Melinda Gates says ‘very liberal’ Catholic priest told her she can support contraception – LifeSite

(LifeSiteNews) — Melinda French Gates, ex-wife of Bill Gates, shared in a recent interview that a “very liberal” priest confirmed to her, in contradiction to Church teaching, that a Catholic can be pro-contraception.
Gates, who has been heavily involved in providing contraception to women in underdeveloped areas around the world, echoed her past narratives about birth control on an April 17 episode of The Jamie Kern Lima Show.
“(If) they could limit and decide they were only gonna have three or four instead of six or seven, they knew they could then feed their kids, their kids could go to school. They had a chance, those kids, of maybe growing up and, you know, living their dreams,” Gates told Lima.
She said that during her world travels, an “astounding” number of people said they knew a woman who had died during childbirth and even more knew of babies who had been lost during childbirth. According to Gates, the women were losing their children prematurely because they were having them “too close together,” and “the birth was too quick and her body wasn’t ready.” She blamed this in turn on lack of access to contraceptives.
Blaming stillbirths or neonatal deaths on failure to “properly” space children ignores more important reasons underlying such deaths, including lack of treatment for infections, overall health infrastructure in these countries, and deficiencies in mothers’ own health and nutrition.

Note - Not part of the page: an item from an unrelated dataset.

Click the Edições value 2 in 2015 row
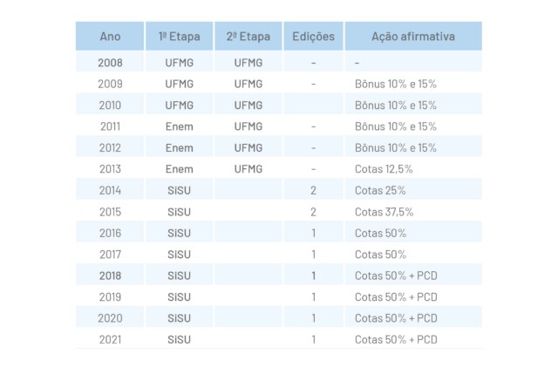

Nevertheless, Gates focused on lack of contraceptives as a cause of danger to women and children, as she has done so throughout her life. For example, over a decade ago, she said, “When I travel and talk to women around the world, they tell me that access to contraceptives can often be the difference between life and death.”
In her April 17 interview with Lima, she continued, “I started to realize, I believe in life. I believe in these children’s lives. The worthiness of them, the inherent beauty on the day they’re born. But because of a man-made rule in the church that I am in — the Catholic Church — we’re not allowing women to have access to contraceptives. And so talk about an incongruency, right? And I had to really then reckon with my faith.”
The Catholic Church’s doctrine that contraception is “intrinsically evil” is not a “man-made rule” as Gates claims but the law of God, who designed the conjugal act so that its primary end is children. Dr. Janet Smith, in her acclaimed talk “Contraception: Why Not?” helps show how unnatural and perverse contraception is by comparing it to bulimia.
“We have this phenomenon now of bulimia. People eat and they throw up. That’s a bit like contraception. You want the pleasure, but you don’t want the consequences. You engage in the act and you violate the act,” Smith explains.
When humans violate natural law, they suffer consequences, whether they are immediately apparent or not. The birth control pill is no exception. The destructive ripple effects of contraception are massive and have included increased adultery, divorce, and (paradoxically) abortion, since the birth control pill is only about 90% effective in practice.
Human Life International has further elaborated on the morally poisonous effects of contraception:
Contraception contributes to a culture of death by creating an environment in which children are treated as an unwelcome burden, an impediment to personal goals, or even worse, an enemy to be avoided at all costs. This negativity toward new life is part and parcel of the ‘contraceptive mentality,’ and is why so many children conceived are considered an ‘accident,’ ‘unplanned,’ or ‘unwanted.’
Gates went on to tell Lima how she sought to learn more about why the Catholic Church teaches that contraception is immoral, consulting with “some Notre Dame scholars” as well as the teachings of dissident priest Richard Rohr, who is known for his rejection of Catholic teaching and even natural law, and his acceptance of LGBT ideology.
Rather than touching on why the Church teaches contraception is immoral, Gates said that once she consulted Rohr and other resources, she decided she needed to reject official Catholic teaching on contraception.
“I realized, ‘Wow, I need to actually unlearn some of these things because I can’t square the circle,’ ” Gates said.
Contraception is not just morally and socially harmful, it is often physically harmful. The Gates Foundation itself actually funded a study that found women using hormonal contraception, especially injectable methods like Depo-Provera (the kind favored by Ms. Gates), were at increased risk of contracting and spreading HIV, which continues to decimate many African nations.
A Swedish study published February 12 in the British Medical Journal found that current hormonal contraceptive use doubled and even tripled heart attack and stroke risk.